The Reserve Bank cancelled the licence of the bank as:
- The bank does not have adequate capital structure and earning prospects. As such it does not comply with the provisions of section 11(1) and section 22(3)(d) read with section 56 of the Banking Regulation Act, 1949.
- The bank is not in a position to pay its present and future depositors in full, as and when their claims accrue and thus does not comply with condition mentioned in section 22(3)(a) read with section 56 of the Banking Regulation Act, 1949.
- The affairs of the bank are being conducted in a manner detrimental to the interest of the present and future depositors and thus the bank does not comply with condition mentioned in section 22(3)(b) read with section 56 of the Banking Regulation Act, 1949.

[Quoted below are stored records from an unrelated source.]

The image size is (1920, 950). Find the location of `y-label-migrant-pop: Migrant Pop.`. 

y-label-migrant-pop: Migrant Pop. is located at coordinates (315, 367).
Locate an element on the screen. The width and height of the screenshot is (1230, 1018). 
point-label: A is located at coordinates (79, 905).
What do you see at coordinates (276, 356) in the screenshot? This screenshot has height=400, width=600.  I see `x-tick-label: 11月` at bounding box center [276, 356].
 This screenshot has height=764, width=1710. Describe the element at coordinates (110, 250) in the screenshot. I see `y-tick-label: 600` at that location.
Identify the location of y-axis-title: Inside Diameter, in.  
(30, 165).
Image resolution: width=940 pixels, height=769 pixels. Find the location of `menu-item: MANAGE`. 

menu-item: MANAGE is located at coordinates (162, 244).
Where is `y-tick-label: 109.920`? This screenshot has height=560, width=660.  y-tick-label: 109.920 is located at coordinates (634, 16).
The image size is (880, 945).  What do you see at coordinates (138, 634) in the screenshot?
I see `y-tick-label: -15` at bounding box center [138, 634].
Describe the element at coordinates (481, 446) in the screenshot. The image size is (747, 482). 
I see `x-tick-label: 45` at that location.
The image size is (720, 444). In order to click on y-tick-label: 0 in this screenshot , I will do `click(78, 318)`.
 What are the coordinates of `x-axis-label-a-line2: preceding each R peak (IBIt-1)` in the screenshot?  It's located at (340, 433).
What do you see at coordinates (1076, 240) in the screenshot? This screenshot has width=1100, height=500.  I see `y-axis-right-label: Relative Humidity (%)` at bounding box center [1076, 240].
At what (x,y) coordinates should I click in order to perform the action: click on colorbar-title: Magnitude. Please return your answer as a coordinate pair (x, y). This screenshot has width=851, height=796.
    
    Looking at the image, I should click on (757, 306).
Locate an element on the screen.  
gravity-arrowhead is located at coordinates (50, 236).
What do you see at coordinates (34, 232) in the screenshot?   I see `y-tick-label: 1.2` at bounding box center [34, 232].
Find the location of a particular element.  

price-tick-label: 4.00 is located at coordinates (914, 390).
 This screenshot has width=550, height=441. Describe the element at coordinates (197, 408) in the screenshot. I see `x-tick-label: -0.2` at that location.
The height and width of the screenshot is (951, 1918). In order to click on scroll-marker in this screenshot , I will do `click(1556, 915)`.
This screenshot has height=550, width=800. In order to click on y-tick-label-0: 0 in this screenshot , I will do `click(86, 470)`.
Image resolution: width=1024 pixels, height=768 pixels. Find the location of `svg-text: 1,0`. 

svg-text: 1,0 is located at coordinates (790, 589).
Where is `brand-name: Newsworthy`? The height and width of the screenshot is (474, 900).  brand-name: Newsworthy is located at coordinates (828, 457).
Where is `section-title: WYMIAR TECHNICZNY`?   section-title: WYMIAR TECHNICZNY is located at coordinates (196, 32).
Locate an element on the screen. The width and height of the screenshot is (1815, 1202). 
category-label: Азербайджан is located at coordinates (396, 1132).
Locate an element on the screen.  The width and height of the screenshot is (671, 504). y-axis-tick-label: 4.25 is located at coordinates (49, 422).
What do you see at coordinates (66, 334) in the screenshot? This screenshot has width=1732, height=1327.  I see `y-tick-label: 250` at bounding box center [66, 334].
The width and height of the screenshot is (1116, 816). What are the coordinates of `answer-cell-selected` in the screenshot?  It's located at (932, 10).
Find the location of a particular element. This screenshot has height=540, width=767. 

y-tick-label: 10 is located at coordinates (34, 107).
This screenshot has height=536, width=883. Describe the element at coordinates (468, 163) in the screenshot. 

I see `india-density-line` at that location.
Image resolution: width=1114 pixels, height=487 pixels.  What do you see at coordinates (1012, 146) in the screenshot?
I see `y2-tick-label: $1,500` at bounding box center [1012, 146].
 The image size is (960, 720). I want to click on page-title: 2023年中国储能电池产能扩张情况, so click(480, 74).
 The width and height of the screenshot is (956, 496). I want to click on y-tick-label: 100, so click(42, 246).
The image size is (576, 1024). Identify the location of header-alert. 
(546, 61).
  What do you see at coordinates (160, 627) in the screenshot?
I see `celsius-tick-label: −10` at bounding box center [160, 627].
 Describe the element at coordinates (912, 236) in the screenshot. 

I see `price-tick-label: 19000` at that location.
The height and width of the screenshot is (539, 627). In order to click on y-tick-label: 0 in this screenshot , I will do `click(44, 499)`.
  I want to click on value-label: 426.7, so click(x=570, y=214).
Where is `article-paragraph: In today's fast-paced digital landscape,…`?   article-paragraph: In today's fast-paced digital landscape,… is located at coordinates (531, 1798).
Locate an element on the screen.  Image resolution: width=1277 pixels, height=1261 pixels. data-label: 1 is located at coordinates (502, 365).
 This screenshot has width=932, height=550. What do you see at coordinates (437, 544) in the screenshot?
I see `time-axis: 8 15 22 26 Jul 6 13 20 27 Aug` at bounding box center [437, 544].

- The financial position of the bank leaves no scope for its revival though the bank has been given ample time and opportunity for turnaround.
- The bank has not taken any positive steps for capital augmentation and financial restructuring and there is no concrete / viable revival plan. The bank has also not submitted any concrete proposal for merger with any other sound bank. Thus, despite being given reasonable time and opportunity, the bank has not made any serious efforts to improve its financial position which has continued to deteriorate as revealed during inspections conducted with reference to its financial position as on March 31, 2013, March 31, 2014 and March 31, 2015. As such, the general character of the management of the bank is prejudicial to the public interest or the interest of its depositors.
- No useful purpose would be served by allowing the bank to continue as envisaged in section 22(3)(e) of the Banking Regulation Act, 1949. Rather, public interest would be adversely affected if the bank is allowed to carry on its banking business any further.
Consequent to the cancellation of its licence, Lokseva Sahakari Bank Ltd., Pune, Maharashtra, is prohibited from conducting the business of ‘banking’ which includes acceptance of deposits and repayment of deposits as defined in Section 5(b) read with Section 56 of the Banking Regulation Act, 1949 with immediate effect.